Exercise goal
Could you copy out, word for word, the stretch from the line containing "This screenshot has width=830, height=594." through the end of the entries, leaving out the pictures?
======
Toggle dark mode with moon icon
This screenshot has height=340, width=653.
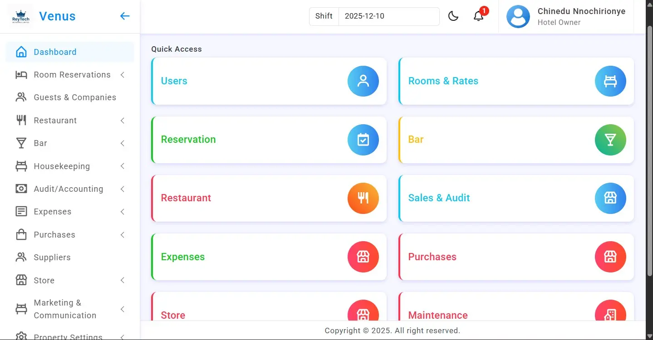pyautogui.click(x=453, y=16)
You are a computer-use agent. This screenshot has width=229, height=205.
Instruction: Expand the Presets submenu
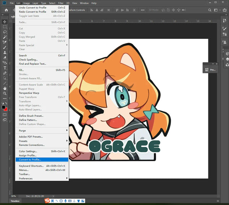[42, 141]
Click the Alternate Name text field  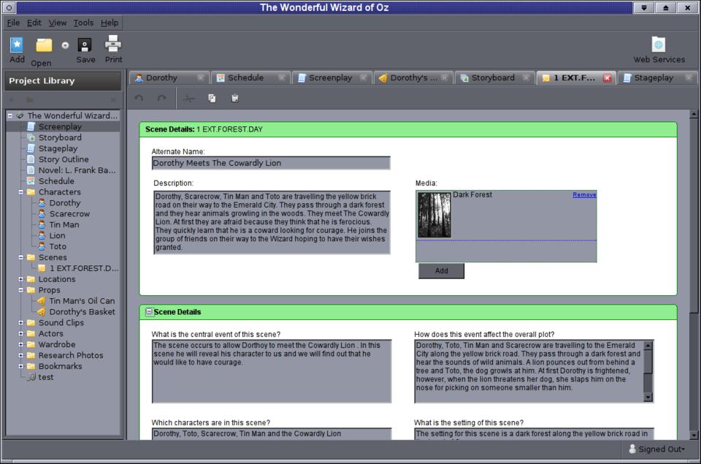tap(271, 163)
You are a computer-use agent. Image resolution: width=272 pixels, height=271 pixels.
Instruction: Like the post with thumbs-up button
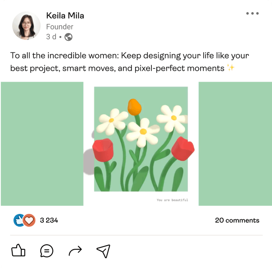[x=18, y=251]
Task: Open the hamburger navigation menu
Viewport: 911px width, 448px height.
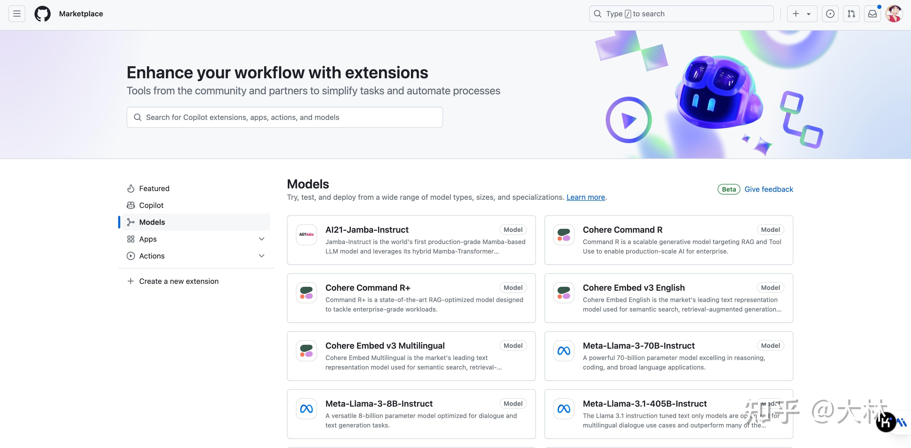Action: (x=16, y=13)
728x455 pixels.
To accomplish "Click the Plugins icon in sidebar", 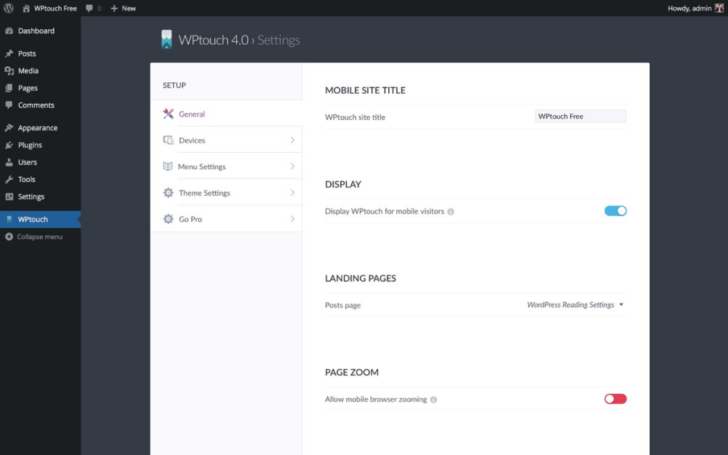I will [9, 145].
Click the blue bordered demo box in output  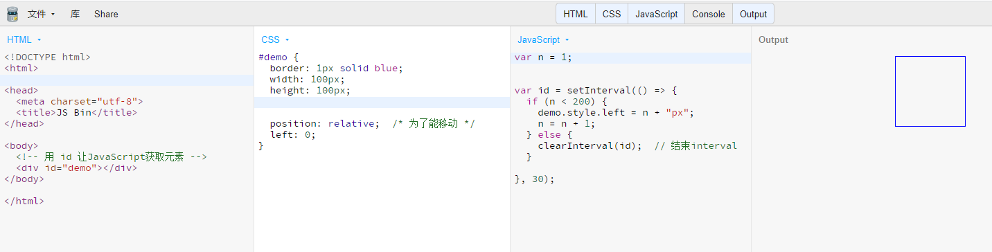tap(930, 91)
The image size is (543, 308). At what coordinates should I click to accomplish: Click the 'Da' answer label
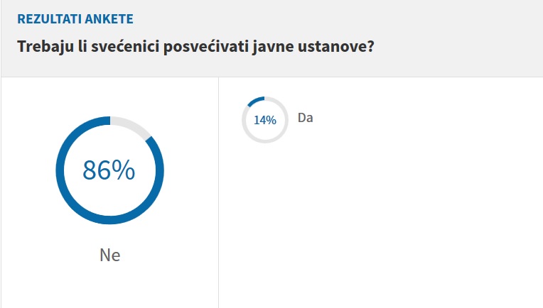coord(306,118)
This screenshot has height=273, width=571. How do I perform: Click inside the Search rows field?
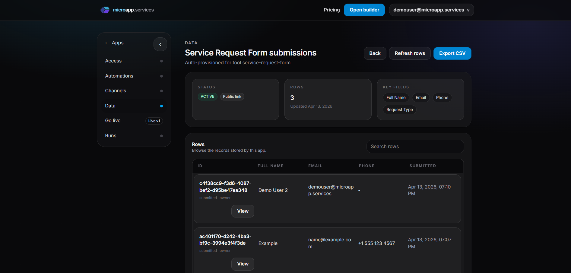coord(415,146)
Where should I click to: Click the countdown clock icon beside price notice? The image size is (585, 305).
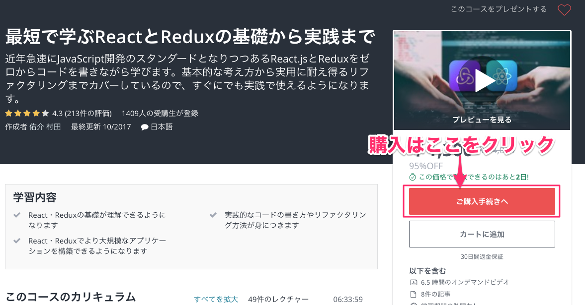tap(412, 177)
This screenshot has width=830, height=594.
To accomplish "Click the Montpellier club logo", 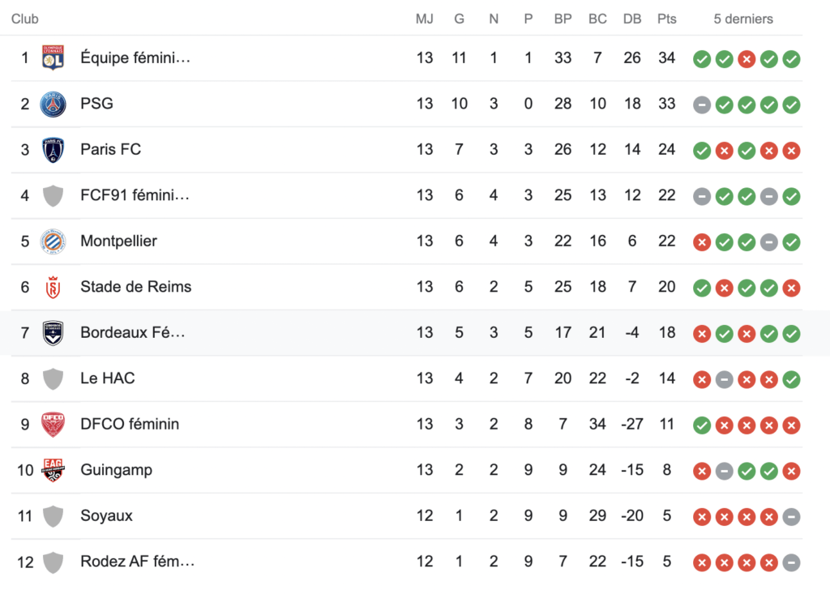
======
Task solution
This screenshot has width=830, height=594.
To accomplish "Click the Montpellier club logo", 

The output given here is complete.